22 July 2016
I happened to get a glimpse of the floor under our bed in a shaft of sunlight and I was appalled. There was a thick coating of dust dotted with black beads from a bracelet that had broken as I was putting it on. I thought I had retrieved them all. If we were allergic to house dust mite, we may have been asphyxiated. Once I’d seen it I had to do something. So I got out the vacuum cleaner and began moving furniture.
The flat we live in is rented and came fully furnished. The bedroom furniture is ghastly, consisting of plastic pieces made to resemble wood. While not to our taste, it does mean that the king-sized bed is not as heavy as it would be if made from solid wood. I managed to manoeuvre it back and forth and sideways, vacuuming up the dust that each move exposed.
It is common knowledge that we only pay attention to information that aligns with what we already think. It has to be a very persuasive argument that will alter our opinions. I think that I live in a clean environment because I dust and vacuum every week. That’s because I hadn’t looked far enough under the bed. Once I saw what was there, I knew I had to set about rectifying it.

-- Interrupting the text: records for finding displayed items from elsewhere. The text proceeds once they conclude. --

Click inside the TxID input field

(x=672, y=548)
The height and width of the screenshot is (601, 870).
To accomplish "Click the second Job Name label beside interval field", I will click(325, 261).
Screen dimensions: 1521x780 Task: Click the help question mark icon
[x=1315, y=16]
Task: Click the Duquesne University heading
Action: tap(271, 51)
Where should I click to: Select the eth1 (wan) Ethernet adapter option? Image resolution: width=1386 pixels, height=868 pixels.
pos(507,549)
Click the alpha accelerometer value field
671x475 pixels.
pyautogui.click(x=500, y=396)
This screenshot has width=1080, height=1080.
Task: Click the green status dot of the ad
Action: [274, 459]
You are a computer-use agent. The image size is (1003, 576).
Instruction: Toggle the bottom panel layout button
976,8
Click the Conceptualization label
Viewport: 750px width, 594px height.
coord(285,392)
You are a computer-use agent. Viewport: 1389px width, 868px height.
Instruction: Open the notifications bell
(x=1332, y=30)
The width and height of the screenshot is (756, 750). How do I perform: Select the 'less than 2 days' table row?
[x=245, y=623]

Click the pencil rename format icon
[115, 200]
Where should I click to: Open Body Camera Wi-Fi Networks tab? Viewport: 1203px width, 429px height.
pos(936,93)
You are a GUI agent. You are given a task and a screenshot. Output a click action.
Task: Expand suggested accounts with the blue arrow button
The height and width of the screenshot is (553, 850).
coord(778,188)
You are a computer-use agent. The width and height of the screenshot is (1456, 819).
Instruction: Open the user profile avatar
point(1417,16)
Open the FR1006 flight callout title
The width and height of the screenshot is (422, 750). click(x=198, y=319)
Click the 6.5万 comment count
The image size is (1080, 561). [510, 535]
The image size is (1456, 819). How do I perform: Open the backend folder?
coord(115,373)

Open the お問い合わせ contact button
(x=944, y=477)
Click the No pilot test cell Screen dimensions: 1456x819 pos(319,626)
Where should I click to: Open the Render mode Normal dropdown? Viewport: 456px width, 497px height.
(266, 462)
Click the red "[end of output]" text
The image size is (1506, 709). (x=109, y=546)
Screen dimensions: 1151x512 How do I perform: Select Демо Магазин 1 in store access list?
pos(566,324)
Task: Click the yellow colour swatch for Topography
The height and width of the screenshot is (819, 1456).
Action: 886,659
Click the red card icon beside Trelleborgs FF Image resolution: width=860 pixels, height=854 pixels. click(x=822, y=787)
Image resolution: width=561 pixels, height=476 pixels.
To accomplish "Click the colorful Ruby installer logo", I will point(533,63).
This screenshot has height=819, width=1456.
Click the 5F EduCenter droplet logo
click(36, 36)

Looking under a bed can be scary. Ask any child who’s taken a flying leap to get into bed once the lights have been turned out. That’s where the wild things are! So perhaps it was lucky that I saw the dust layer in the bright light of day.
We live in a “post truth” environment in which the likes of Donald Trump can gain political advantage by consistently lying about how Americans are the highest taxed people in the world (they have the fourth lowest tax rate among 34 developed countries) and how refugees are allowed to pour in without checks (the Department of Homeland Security screens every applicant and the process can take up to two years); in which Boris Johnson can claim (and have the claim emblazoned on a campaign bus) that the UK sends $350 million to the EU every week and he would redirect that to the NHS after Brexit (a claim Nigel Farage said, on national television after the referendum, was one of the “mistakes” made by the Leave campaign); in which a user’s news feed on Facebook is determined by an algorithm that gives him/her more of what they think he/she wants and so reinforces his/her pre-existing opinions.
It may, therefore, be a good thing if more of us knelt down and had a good look under the bed. And didn’t flinch from what we found there, even if it contradicted our opinions about the cleanliness of our living conditions or it turned out to be a monster. Once we’ve seen the lie, the incontrovertible evidence that our previous opinions were misguided, or the looming injustice, we’d have no choice but to do something or change our minds. All it takes is sunlight and a certain amount of courage.